Dimensions 130 mm (height) x 160 mm (width) (plademaal)

Curator: Oh, this etching whispers of quiet afternoons, doesn’t it? Like a scene from a novel I’d love to curl up with. Editor: Indeed. This is Carl Bloch's "Læsende dame," or "Reading Lady," created in 1882. An etching offers the possibility for intricate detail despite its diminutive scale. Here, we see a genre scene rendered with realism characteristic of the time. Curator: Diminutive is right! The scale adds to that sense of intimacy, doesn’t it? Almost as if we're peeking into her private world. The way Bloch has captured the light filtering through the room gives the etching such a cozy vibe.

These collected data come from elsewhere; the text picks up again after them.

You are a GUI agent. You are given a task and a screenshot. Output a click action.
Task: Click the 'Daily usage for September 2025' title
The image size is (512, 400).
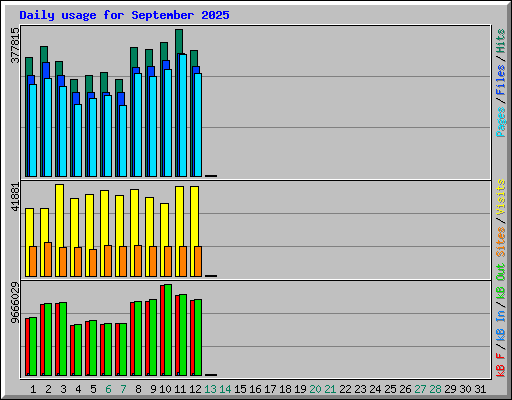click(x=124, y=15)
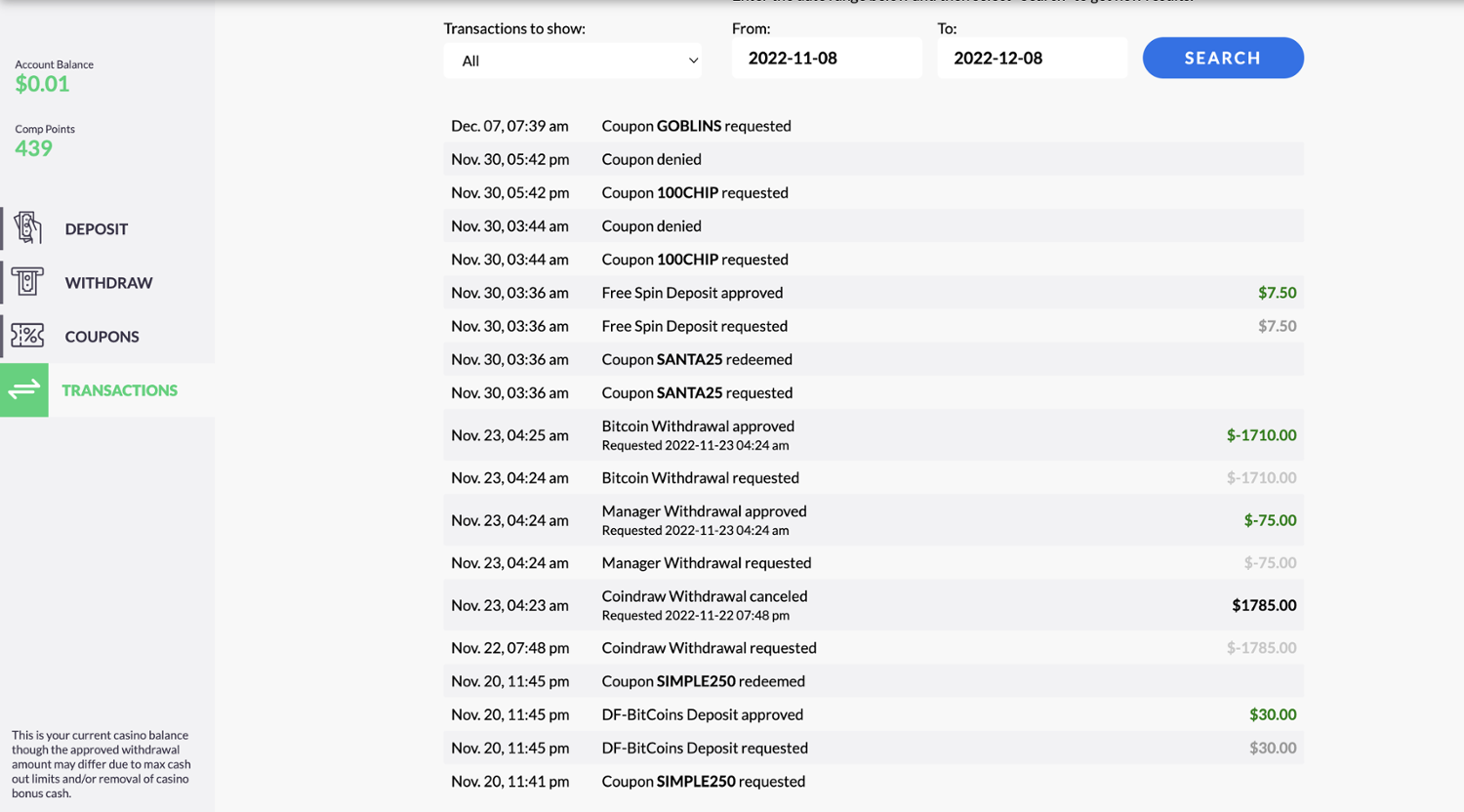
Task: Go to the Coupons section
Action: (x=102, y=337)
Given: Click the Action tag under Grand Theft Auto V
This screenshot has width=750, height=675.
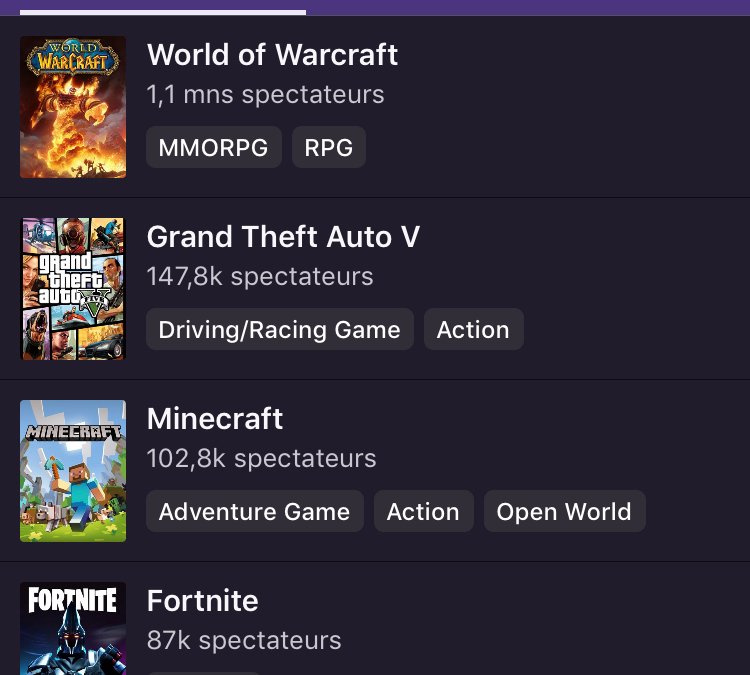Looking at the screenshot, I should (474, 329).
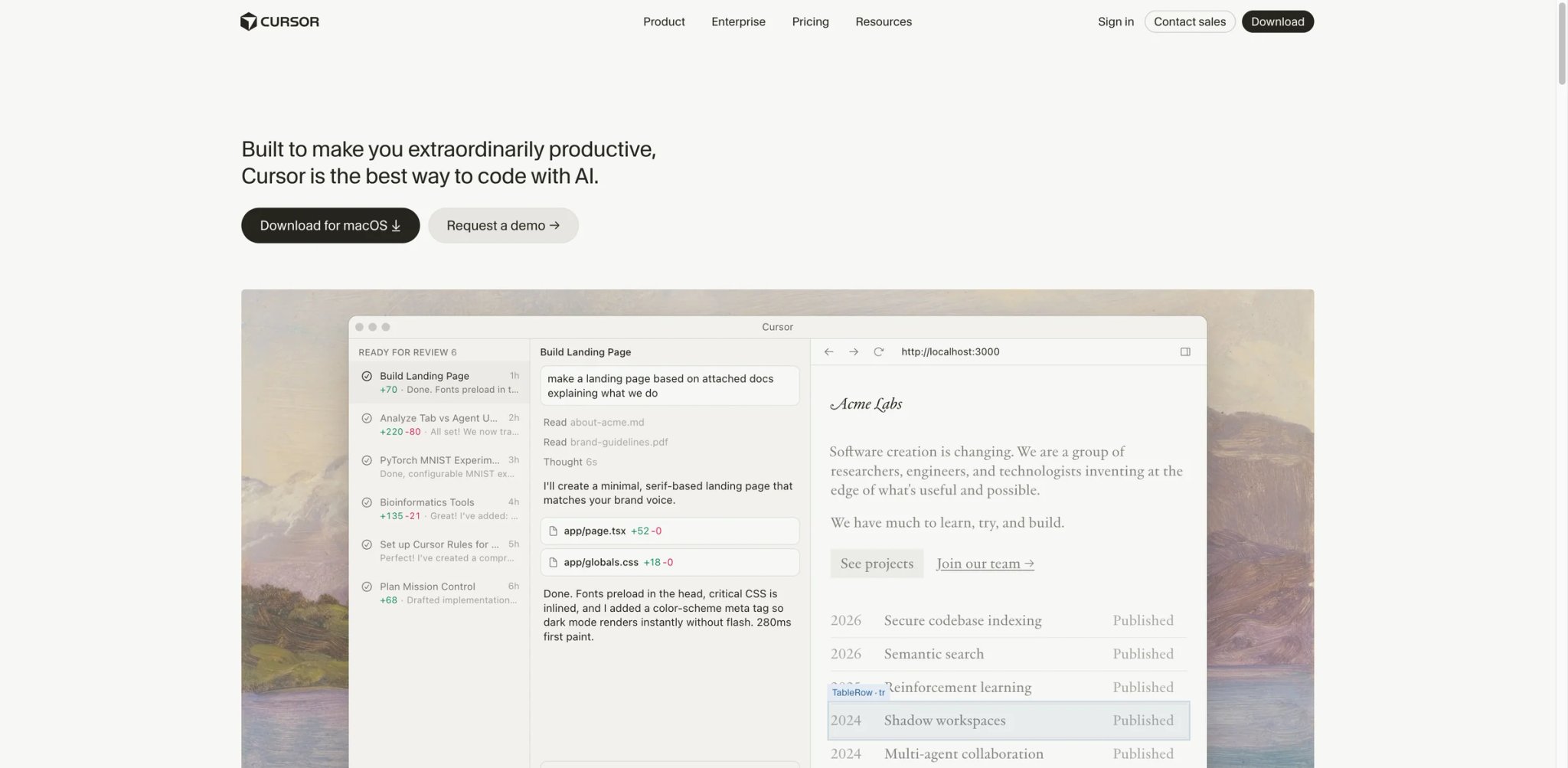Click the http://localhost:3000 address field
Screen dimensions: 1568x768
949,352
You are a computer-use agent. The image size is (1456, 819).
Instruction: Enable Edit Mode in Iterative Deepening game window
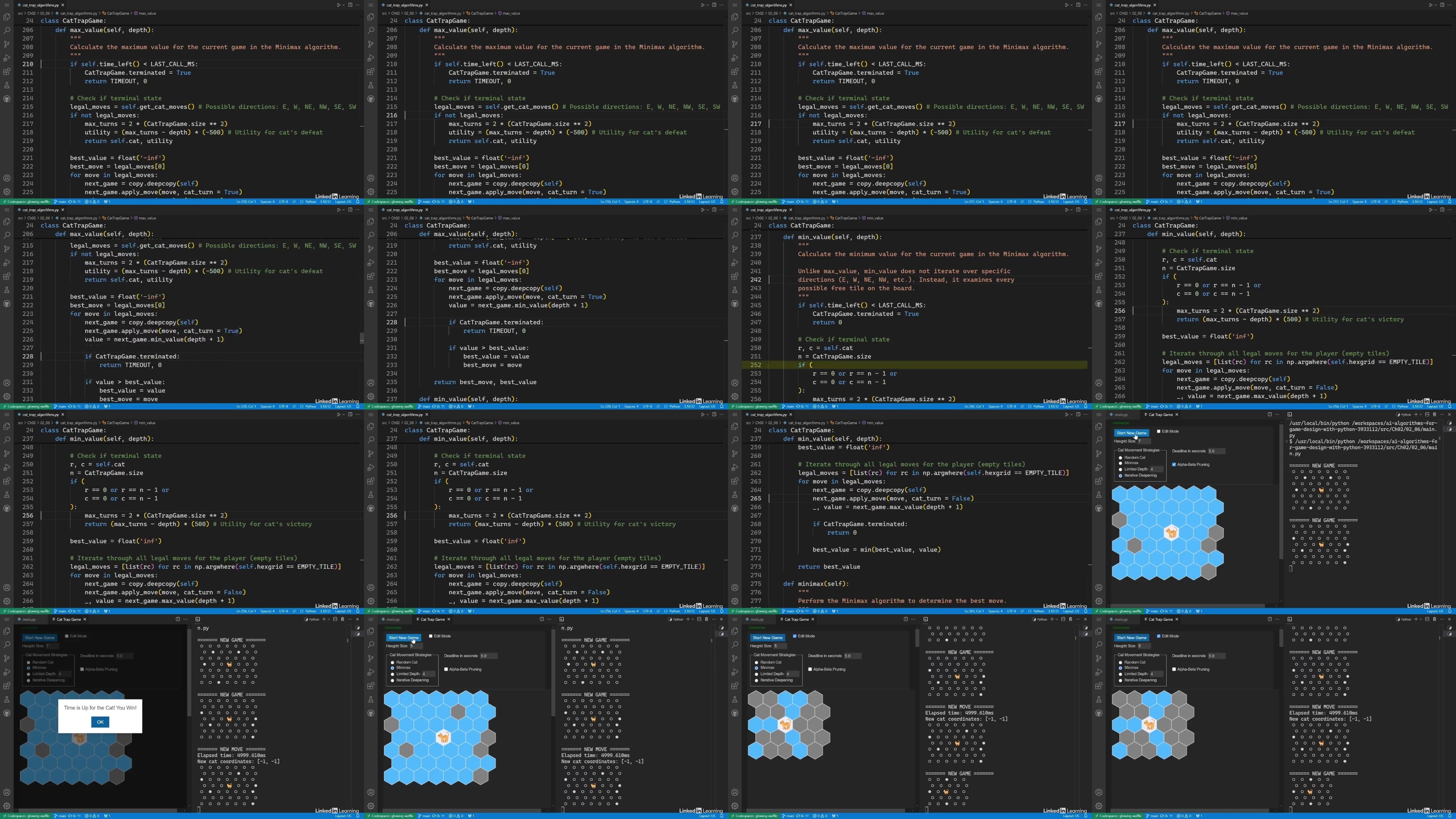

Makes me want to know what she’s reading! Editor: Notice how the composition uses a central table as an anchor? Bloch skillfully uses the textures created through hatching and cross-hatching to model the form and to define the varying materials, from the upholstered furniture to the folds in the woman's dress. Curator: Oh, I love the detail in her dress! It almost billows around her, contrasting the severe lines in the background drapery, which frames her and the whole tableau like a stage. The details are marvelous but it remains, in essence, so incredibly intimate. What about the semiotics of having her in profile reading? Any chance Bloch is subtly commenting on something? Editor: It presents her not as an object of gaze, but in a moment of intellectual engagement. This intimate portrayal could signal a societal shift towards recognizing women’s intellectual lives and independence. I feel that this work has some aesthetic affinity with Impressionistic styles due to the sketchy and somewhat unfinished atmosphere around the image’s border. Curator: True, it definitely offers a certain viewpoint on women's societal position then. And I agree with you about its impressionistic leaning, which maybe increases our awareness of it as an object: a representation on a two-dimensional plane. Editor: In reflecting on Bloch's "Reading Lady," it is not merely the intimate setting that intrigues but the work's suggestion of an intellectual interiority. Curator: I agree, to appreciate its beauty comes from experiencing the captured stillness in the image. A stillness, perhaps, which hides so much just beneath the surface.